向井 ほら、拳銃のことを「チャカ」って言ったりするじゃない。拳銃の言い方っていっぱいあるんですよ。たとえば、リボルバー拳銃とオートマチック拳銃の違いはわかりますか。火力の圧力で次の弾が自動的に装填されるのがオートマチックなんだけど、リボルバー拳銃はまるい輪っかがあって、そこに一発ずつ弾が入っている。これが一個ずつ回転していくわけだ。その回転するシリンダーの形がそう呼ばせるのかわからんけど、「レンコン」って呼ぶ人もいますね。「レンコン持ってこいや!」って。 

――ヤクザ映画の中で。 

向井 たしかに断面を見たら、レンコンの形ですよ。「チャカ」っていうのは、拳銃としてはスタンダードに広まってる呼び方かなと思いますけど、東映チャンネルの映画を観てるときに、「こんな言い方するんだ?」って台詞が出てきたことがあったな。それはまあいいとして、だんびら、これは日本刀のことですよ。日本刀にも「長ドス」とかいろんな言い方ありますけど、そのひとつじゃないでしょうか。特に大太刀のことを言うかもしれないね。たしかに、だんびらって普段使わないし、あんまり聞かないね。

――でも、それこそやくざ映画の中でたまに耳にするくらいですよね。それが今回、新曲をつくろうってときに、「これだ!」っていうフレーズとして出てきた? 

向井 いろんなキーワード――人にとっては「何のことですか」という言葉かもしれないけど、自分にとっては面白いキーワードというのは、前々から蓄積されているものがあるんですね。それが、ふとした瞬間に出てくる。今回で言えば、DANBIRAを振り回している危なっかしい状況を描いているわけです。近づくと危ない、ヒリヒリした感触っていうかね。ちょっと、ヒリつかせたかったんでしょうかね。そう考えたときに、DANBIRAって言葉が切れ味ありそうでね。それで曲のタイトルにもなったし、歌詞の中にも「DANBIRA 振り回す」って出てきますね。ただ、新宿の街ン中でほんとにDANBIRA振り回してたら、すぐさま取り押さえられますよ。さすまたでな。だから、「これ、違いますよ」と。「健康のために振り回してますよ」と、言い訳をつけてるわけだ。「そんなに怖がらなくてもいいですよ」と、そういうアピールをしているわけですね。 

――歌詞の中に、「憤懣やるかたなき人が集まる絶望シティ」というフレーズも出てきます。ここに描かれているのは、ひりついた、どん詰まりの世界ではあると思うんですね。ただ、曲の全体的な印象としては、暗くてじとっとしてるわけではなくて、底明るいというか、からっとした感じがあります。

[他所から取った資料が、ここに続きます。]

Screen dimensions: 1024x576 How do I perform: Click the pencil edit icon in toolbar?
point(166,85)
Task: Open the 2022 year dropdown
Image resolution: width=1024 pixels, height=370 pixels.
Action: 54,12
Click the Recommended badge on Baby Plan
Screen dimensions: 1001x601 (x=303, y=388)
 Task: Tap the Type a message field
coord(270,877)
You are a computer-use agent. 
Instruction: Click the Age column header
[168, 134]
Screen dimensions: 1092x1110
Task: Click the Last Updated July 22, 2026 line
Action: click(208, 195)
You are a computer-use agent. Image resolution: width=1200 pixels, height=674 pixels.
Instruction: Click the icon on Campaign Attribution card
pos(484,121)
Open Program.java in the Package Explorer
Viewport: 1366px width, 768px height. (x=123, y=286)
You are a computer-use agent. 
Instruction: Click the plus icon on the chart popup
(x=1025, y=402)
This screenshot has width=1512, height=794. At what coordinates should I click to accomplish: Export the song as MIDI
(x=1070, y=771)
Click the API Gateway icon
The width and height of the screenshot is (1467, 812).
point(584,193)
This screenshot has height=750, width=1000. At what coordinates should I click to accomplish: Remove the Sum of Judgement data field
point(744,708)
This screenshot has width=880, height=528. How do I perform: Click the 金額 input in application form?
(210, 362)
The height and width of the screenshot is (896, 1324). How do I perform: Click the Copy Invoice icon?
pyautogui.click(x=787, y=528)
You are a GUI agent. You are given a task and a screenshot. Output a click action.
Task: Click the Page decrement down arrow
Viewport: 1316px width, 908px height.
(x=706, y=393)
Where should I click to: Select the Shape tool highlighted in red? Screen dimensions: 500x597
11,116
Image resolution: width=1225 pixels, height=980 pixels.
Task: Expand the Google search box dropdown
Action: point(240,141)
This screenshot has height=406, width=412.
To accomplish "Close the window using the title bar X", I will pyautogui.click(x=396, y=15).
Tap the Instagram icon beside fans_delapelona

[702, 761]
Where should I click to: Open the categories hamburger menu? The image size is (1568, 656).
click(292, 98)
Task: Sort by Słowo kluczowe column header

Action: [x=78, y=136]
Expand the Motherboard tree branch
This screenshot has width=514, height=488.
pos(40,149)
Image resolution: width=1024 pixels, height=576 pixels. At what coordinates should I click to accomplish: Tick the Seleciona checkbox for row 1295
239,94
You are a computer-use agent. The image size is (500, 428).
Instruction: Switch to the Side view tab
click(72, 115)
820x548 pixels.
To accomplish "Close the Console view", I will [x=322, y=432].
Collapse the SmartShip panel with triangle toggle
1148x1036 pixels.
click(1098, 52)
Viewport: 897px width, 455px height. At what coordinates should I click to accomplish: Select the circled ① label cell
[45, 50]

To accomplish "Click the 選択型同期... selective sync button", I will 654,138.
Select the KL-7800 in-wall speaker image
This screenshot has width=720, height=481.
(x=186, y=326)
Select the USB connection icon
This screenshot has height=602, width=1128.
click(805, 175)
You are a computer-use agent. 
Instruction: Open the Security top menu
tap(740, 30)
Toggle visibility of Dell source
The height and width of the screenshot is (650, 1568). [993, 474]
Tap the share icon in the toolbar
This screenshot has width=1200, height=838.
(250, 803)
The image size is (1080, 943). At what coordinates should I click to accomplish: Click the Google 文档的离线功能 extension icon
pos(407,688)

向井 この世は闇深くて、救いようがない世界である――大雑把に言うと、そういうことを歌っている部分も絶対にあるわけですね。ひとたび街を見渡せば、ひとびとは皆ささくれだっていてツラいんだ、と。ただ、それをそのままストレートに歌うってことは、あんまりしていないわけだ。ひとつ言えるのは、そういう場所に私は生きているんだっていうことを自分自身実感したいと、そういうつもりでつくってますよね。


「恥を知れば知るほど恥を知る男」

 
――「DANBIRA」の中に、「知ってる 全部全部知ってる」というフレーズが出てきます。このフレーズを聞いたとき、それこそ憤懣やるかたない世の中を生きている中で、「俺は全部知ってるんだ」と、そういう言葉を声を大にして言いたくなるような気持ちは、自分の中にもあるような気がしたんです。それは20代の頃に若さゆえの全能感に駆られて「俺は全部知ってるんだ!」と言いたくなるのとは全然別の感情として、「知ってる」と言わずにはいられないような気分が、今の世界にはあるような気がしたんです。 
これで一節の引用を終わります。